Pero no me pierdan el hilo. Llegados a este punto, tengo que hacerles una aclaración, para que comprendan mi nerviosismo. Hace unos años, cuando Internet estaba en sus inicios, mantuve correspondencia electrónica con un sujeto que, al parecer, se llama -o simula llamarse- Blondstein. El tipo tenía sus valores, hasta el punto de que las curiosas notas que me enviaba, con petición incluida de algunas colaboraciones periodísticas sobre asuntos que le interesaban, me llevaron a especular sobre su personalidad y, finalmente, a escribir una novela, titulada -no podía ser de otra forma- El caso Blondstein, que aparecerá próximamente. Retengan el nombre. Temo, por otra parte, que yo pueda ser objeto de alguna broma extraña porque las sorprendentes apariciones de ese Blondstein me han llevado a sospechar de algunas personas con quien me relaciono.
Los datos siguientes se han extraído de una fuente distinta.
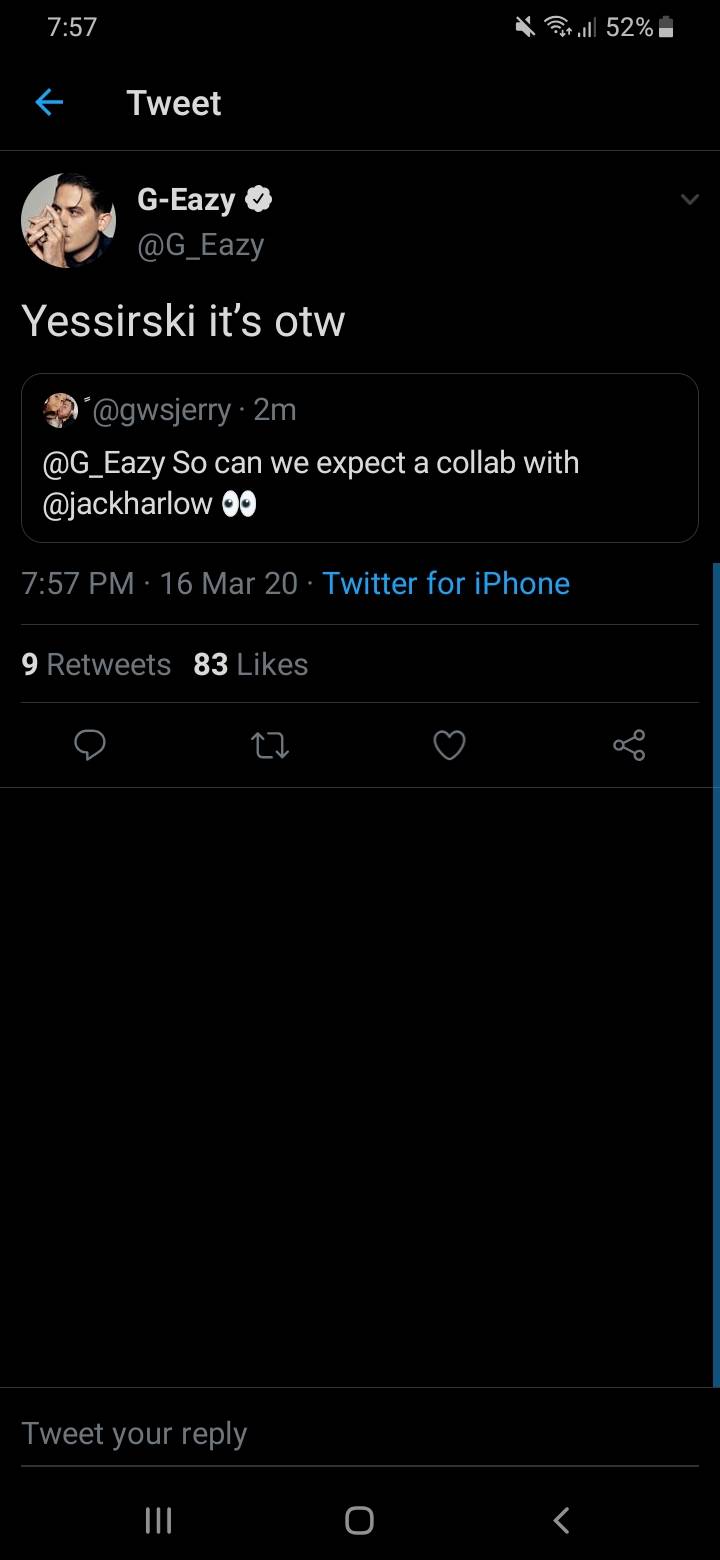
Task: Tap the back arrow to exit the tweet
Action: (48, 102)
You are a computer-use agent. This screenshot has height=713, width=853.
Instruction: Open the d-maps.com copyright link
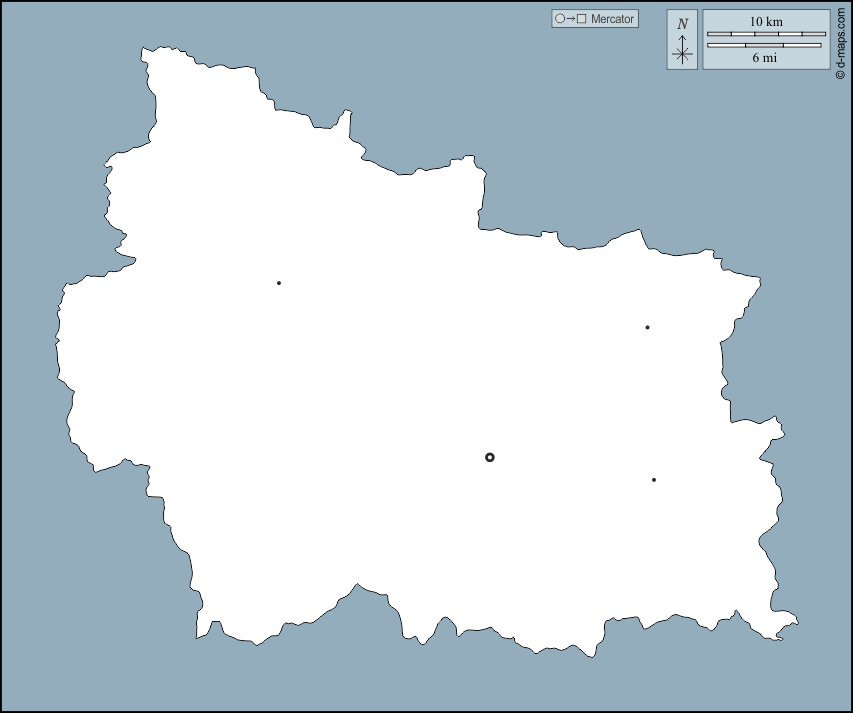(x=840, y=40)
De manera que estuve unos días dándole vueltas al asunto del correo de madame Arnoux, distraídamente, porque no acertaba a encontrarle sentido. Se mezclaban personas reales, como Bob Scobey, Jean Lorrain, Proust, Drieu La Rochelle, Nietzsche, Marie Duplessis, Wilhelmine Schroeder-Devrient, Turguenev, Schopenhauer, Schumann, Galileo, Kepler, Chesterton , Flaubert, con personajes literarios como Odette de Crécy, Swann, Margarita Gautier, María Bolkonskaia: todo el texto parecía obra de un bromista, como decían antes, o de un pelmazo, como diríamos ahora. Yo creía, mientras estudiaba los textos del cortejante de Eva Braun, que las letras que aparecen al inicio de cada una de las notas eran iniciales de nombres o apellidos: Berta, Lorena, Omar o Enrique, qué sé yo. Ni modo. Finalmente, las letras encajaron. Parece mentira, pero el enigma era transparente, y, además, en la última nota, firmada por N, se sugería el procedimiento: ordenadas, de la B hasta la N, todas las notas firmadas, aparentemente, por diferentes personas con su inicial, formaban la palabra Blondstein. Blondstein. Así que me encontraba con ese individuo, otra vez.
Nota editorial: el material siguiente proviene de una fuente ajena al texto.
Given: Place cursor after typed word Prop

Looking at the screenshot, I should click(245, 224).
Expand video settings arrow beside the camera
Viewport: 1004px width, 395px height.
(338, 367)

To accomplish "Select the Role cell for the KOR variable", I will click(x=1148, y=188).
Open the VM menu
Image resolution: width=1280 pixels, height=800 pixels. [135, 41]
No sé si es un aviso o una persistente maldición que me persigue, pero estoy esperando a que el libro –El caso Blondstein, ya saben- se encuentre en los comercios del ramo para ver cuáles serán los siguientes pasos de ese hombre. He guardado el correo de madame Arnoux, por si alguno de ustedes quiere consultarlo. No les oculto mi inquietud.